The Personal Responsibility and Work Opportunity Reconciliation Act (PRWORA) of 1996 fundamentally changed the nation's social welfare system, replacing a federal entitlement program for low-income families, called Aid to Families with Dependent Children (AFDC), with state-administered block grants, the Temporary Assistance for Needy Families (TANF) program. PRWORA furthered a trend started earlier in the decade under so called "waiver" programs—state experiments with different types of AFDC rules—toward devolution of design and control of social welfare programs from the federal government to the states. The legislation imposed several new, major requirements on state use of federal welfare funds but otherwise freed states to reconfigure their programs as they want. The underlying goal of the legislation is to decrease dependence on welfare and increase the self-sufficiency of poor families in the United States.
In summer 1998, the Office of the Assistant Secretary for Planning and Evaluation (ASPE) of the Department of Health and Human Services (DHHS) asked the Committee on National Statistics of the National Research Council to convene a Panel on Data and Methods for Measuring the Effects of Changes in Social Welfare Programs. The panel's overall charge is to study and make recommendations on the best strategies for evaluating the effects of PRWORA and other welfare reforms and to make recommendations on data needs for conducting useful evaluations.

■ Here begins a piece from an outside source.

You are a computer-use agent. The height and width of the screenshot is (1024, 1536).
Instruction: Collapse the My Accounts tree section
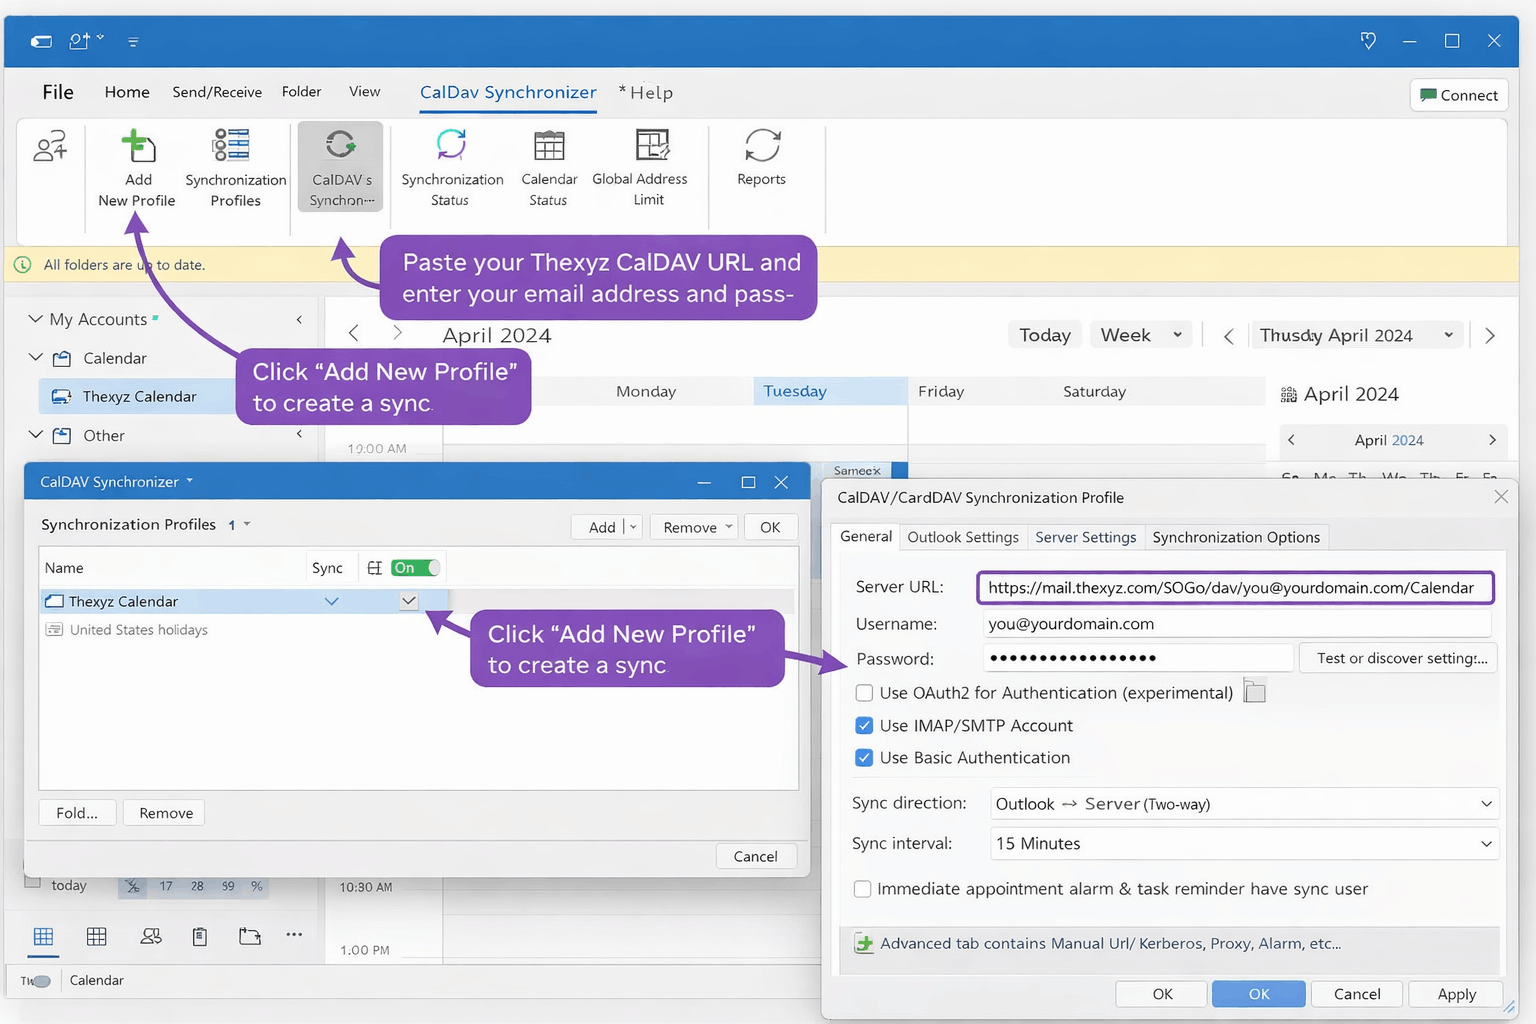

Under the broad charge, the panel is considering many evaluation issues, such as the proper mix of national-level and state-level evaluations; the appropriate roles of experimental and nonexperimental evaluation methodologies; and the importance of monitoring versus evaluation. The panel is also considering the
Suggested Citation:"Executive Summary." National Research Council. 1999. Evaluating Welfare Reform: A Framework and Review of Current Work, Interim Report. Washington, DC: The National Academies Press. doi: 10.17226/9672.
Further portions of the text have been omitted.